### REQUIRED ACTION
An exact copy of all entries is the expected answer.

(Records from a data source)

---------------

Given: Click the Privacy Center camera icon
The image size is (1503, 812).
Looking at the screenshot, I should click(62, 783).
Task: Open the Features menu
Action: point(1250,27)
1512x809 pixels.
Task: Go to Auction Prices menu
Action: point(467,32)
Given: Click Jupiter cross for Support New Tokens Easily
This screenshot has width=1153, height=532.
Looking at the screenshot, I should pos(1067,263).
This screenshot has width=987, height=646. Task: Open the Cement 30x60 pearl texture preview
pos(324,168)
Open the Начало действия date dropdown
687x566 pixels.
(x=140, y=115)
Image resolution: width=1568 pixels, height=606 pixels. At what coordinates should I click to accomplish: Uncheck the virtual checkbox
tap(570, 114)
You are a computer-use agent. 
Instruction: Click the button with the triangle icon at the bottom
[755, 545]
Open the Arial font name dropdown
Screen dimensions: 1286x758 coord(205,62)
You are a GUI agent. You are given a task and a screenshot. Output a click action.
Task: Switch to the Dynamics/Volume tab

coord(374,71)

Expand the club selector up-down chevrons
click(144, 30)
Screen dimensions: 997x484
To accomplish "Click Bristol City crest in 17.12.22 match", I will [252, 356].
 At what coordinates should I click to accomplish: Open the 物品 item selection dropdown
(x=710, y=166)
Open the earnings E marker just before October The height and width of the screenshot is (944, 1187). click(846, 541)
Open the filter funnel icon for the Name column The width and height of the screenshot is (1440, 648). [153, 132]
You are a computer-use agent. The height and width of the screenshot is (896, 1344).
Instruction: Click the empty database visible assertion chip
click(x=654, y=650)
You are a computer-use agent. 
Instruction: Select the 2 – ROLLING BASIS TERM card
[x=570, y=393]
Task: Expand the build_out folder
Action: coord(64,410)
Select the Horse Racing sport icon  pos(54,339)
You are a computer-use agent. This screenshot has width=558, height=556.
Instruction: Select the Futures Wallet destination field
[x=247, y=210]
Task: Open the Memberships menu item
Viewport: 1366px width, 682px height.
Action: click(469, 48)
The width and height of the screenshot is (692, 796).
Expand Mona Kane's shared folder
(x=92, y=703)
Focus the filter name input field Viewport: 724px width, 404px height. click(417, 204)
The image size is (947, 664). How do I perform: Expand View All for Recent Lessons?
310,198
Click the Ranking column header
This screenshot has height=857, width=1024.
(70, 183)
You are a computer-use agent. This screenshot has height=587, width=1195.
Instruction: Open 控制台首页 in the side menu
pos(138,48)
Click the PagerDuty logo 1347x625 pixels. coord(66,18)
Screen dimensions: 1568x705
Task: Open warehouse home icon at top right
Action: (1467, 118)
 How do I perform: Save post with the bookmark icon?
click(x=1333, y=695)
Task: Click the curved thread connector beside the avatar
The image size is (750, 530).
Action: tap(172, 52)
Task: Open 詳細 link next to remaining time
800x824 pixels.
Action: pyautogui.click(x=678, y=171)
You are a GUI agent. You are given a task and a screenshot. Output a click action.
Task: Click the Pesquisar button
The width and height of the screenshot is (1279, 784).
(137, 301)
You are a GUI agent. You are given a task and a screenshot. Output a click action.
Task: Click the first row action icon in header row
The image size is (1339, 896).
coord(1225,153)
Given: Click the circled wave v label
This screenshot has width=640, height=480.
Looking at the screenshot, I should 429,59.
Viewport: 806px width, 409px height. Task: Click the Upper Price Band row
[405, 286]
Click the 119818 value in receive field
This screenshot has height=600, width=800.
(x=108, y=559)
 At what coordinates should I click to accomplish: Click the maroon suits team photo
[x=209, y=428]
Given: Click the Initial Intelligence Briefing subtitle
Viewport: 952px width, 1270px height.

---------------

### REPLY
Given: Click the Privacy Center camera icon
The image size is (1503, 812).
Looking at the screenshot, I should click(62, 783).
Task: Open the Features menu
Action: point(1250,27)
1512x809 pixels.
Task: Go to Auction Prices menu
Action: point(467,32)
Given: Click Jupiter cross for Support New Tokens Easily
This screenshot has width=1153, height=532.
Looking at the screenshot, I should pos(1067,263).
This screenshot has width=987, height=646. Task: Open the Cement 30x60 pearl texture preview
pos(324,168)
Open the Начало действия date dropdown
687x566 pixels.
(x=140, y=115)
Image resolution: width=1568 pixels, height=606 pixels. At what coordinates should I click to accomplish: Uncheck the virtual checkbox
tap(570, 114)
You are a computer-use agent. 
Instruction: Click the button with the triangle icon at the bottom
[755, 545]
Open the Arial font name dropdown
Screen dimensions: 1286x758 coord(205,62)
You are a GUI agent. You are given a task and a screenshot. Output a click action.
Task: Switch to the Dynamics/Volume tab

coord(374,71)

Expand the club selector up-down chevrons
click(144, 30)
Screen dimensions: 997x484
To accomplish "Click Bristol City crest in 17.12.22 match", I will [252, 356].
 At what coordinates should I click to accomplish: Open the 物品 item selection dropdown
(x=710, y=166)
Open the earnings E marker just before October The height and width of the screenshot is (944, 1187). click(846, 541)
Open the filter funnel icon for the Name column The width and height of the screenshot is (1440, 648). [153, 132]
You are a computer-use agent. The height and width of the screenshot is (896, 1344).
Instruction: Click the empty database visible assertion chip
click(x=654, y=650)
You are a computer-use agent. 
Instruction: Select the 2 – ROLLING BASIS TERM card
[x=570, y=393]
Task: Expand the build_out folder
Action: coord(64,410)
Select the Horse Racing sport icon  pos(54,339)
You are a computer-use agent. This screenshot has width=558, height=556.
Instruction: Select the Futures Wallet destination field
[x=247, y=210]
Task: Open the Memberships menu item
Viewport: 1366px width, 682px height.
Action: click(469, 48)
The width and height of the screenshot is (692, 796).
Expand Mona Kane's shared folder
(x=92, y=703)
Focus the filter name input field Viewport: 724px width, 404px height. click(417, 204)
The image size is (947, 664). How do I perform: Expand View All for Recent Lessons?
310,198
Click the Ranking column header
This screenshot has height=857, width=1024.
(70, 183)
You are a computer-use agent. This screenshot has height=587, width=1195.
Instruction: Open 控制台首页 in the side menu
pos(138,48)
Click the PagerDuty logo 1347x625 pixels. coord(66,18)
Screen dimensions: 1568x705
Task: Open warehouse home icon at top right
Action: (1467, 118)
 How do I perform: Save post with the bookmark icon?
click(x=1333, y=695)
Task: Click the curved thread connector beside the avatar
The image size is (750, 530).
Action: tap(172, 52)
Task: Open 詳細 link next to remaining time
800x824 pixels.
Action: pyautogui.click(x=678, y=171)
You are a GUI agent. You are given a task and a screenshot. Output a click action.
Task: Click the Pesquisar button
The width and height of the screenshot is (1279, 784).
(137, 301)
You are a GUI agent. You are given a task and a screenshot. Output a click action.
Task: Click the first row action icon in header row
The image size is (1339, 896).
coord(1225,153)
Given: Click the circled wave v label
This screenshot has width=640, height=480.
Looking at the screenshot, I should 429,59.
Viewport: 806px width, 409px height. Task: Click the Upper Price Band row
[405, 286]
Click the 119818 value in receive field
This screenshot has height=600, width=800.
(x=108, y=559)
 At what coordinates should I click to accomplish: Click the maroon suits team photo
[x=209, y=428]
Given: Click the Initial Intelligence Briefing subtitle
Viewport: 952px width, 1270px height.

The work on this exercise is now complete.